Zohmangaiha Hmar, Zuala’s father

The Aizwal RDC, which opened in 2019, targeted talented youngsters drawn from grassroots programmes. This was the same path taken by Zuala, who came through club, district and state levels to make a mark on the national stage.

In 2023, he made history by becoming the first player from Mizoram to win a Junior National Badminton Championship when he clinched the under-17 crown in the Hyderabad edition.

The win opened doors to national recognition for Zuala, and the profile of the game in Mizoram.

“Earlier, we couldn’t win medals even at the Northeast level; now we are in the national reckoning championships and have reached the international stage,”

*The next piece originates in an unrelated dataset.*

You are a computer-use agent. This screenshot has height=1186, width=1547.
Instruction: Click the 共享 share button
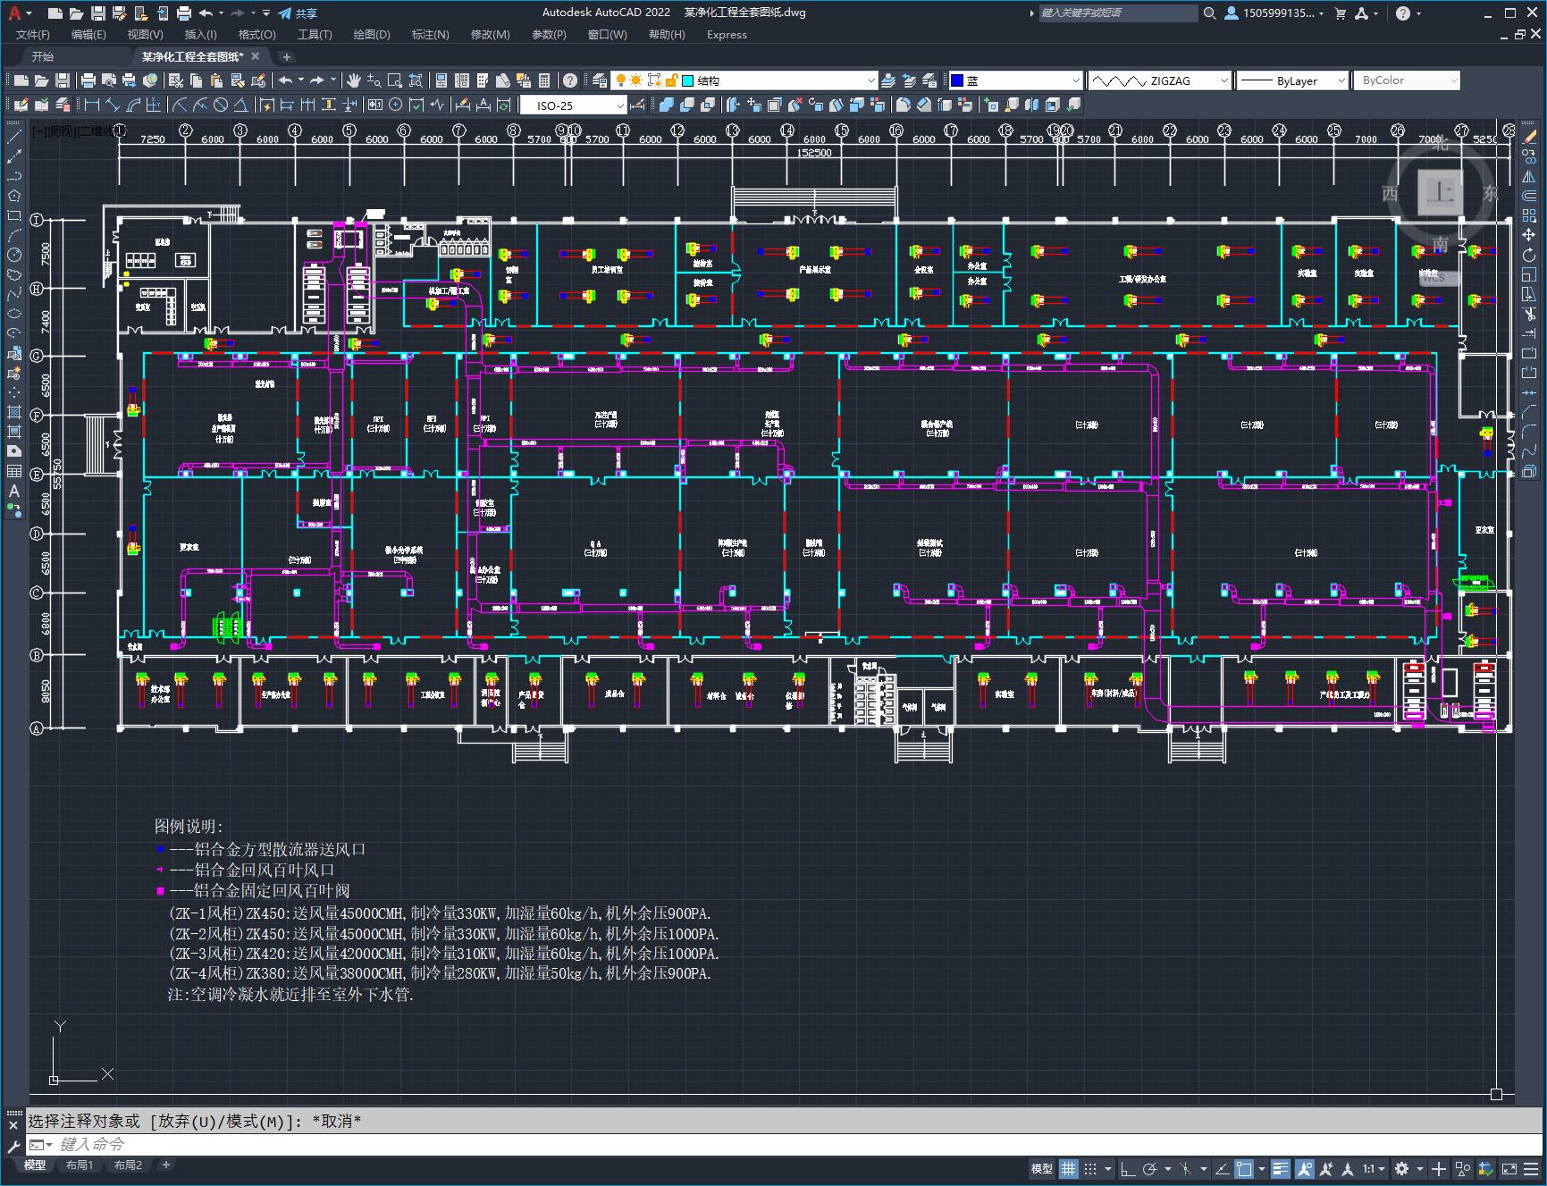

“Our youngsters are the torch-bearers of the state’s badminton movement.”

– Lalnghinglova Hmar, Mizoram’s sports minister.

The Vision: Capitalizing on Local Passion

Mizoram already had the essentials in place. Almost every locality has an indoor badminton hall and a community that uses it. A large number of recreational and competitive players, a plethora of clubs and fierce local rivalries have enabled badminton to flourish. The missing ingredients were structured training and competitive exposure for younger players.

The idea of the Mizoram Badminton Initiative was born when Kannan Gopinathan, a senior bureaucrat stationed in Mizoram, pushed to capitalise on two factors prevalent across the state: a deep-rooted sporting culture and plenty of indoor badminton courts. Mr Gopinathan took the lead in bringing Pullela Gopichand Badminton Academy (PGBA) and Tata Trusts together. What followed was a community-led grassroots programme designed to turn potential into performance.

This badminton programme, which integrates sports and academics to create well-rounded athletes, was implemented through the Trusts’ associate organisation, the North East Initiative Development Agency. The aim was to identify talent at the grassroots level and to deliver quality coaching and world-class facilities. Thus, providing a solution to the required training and competitive exposure.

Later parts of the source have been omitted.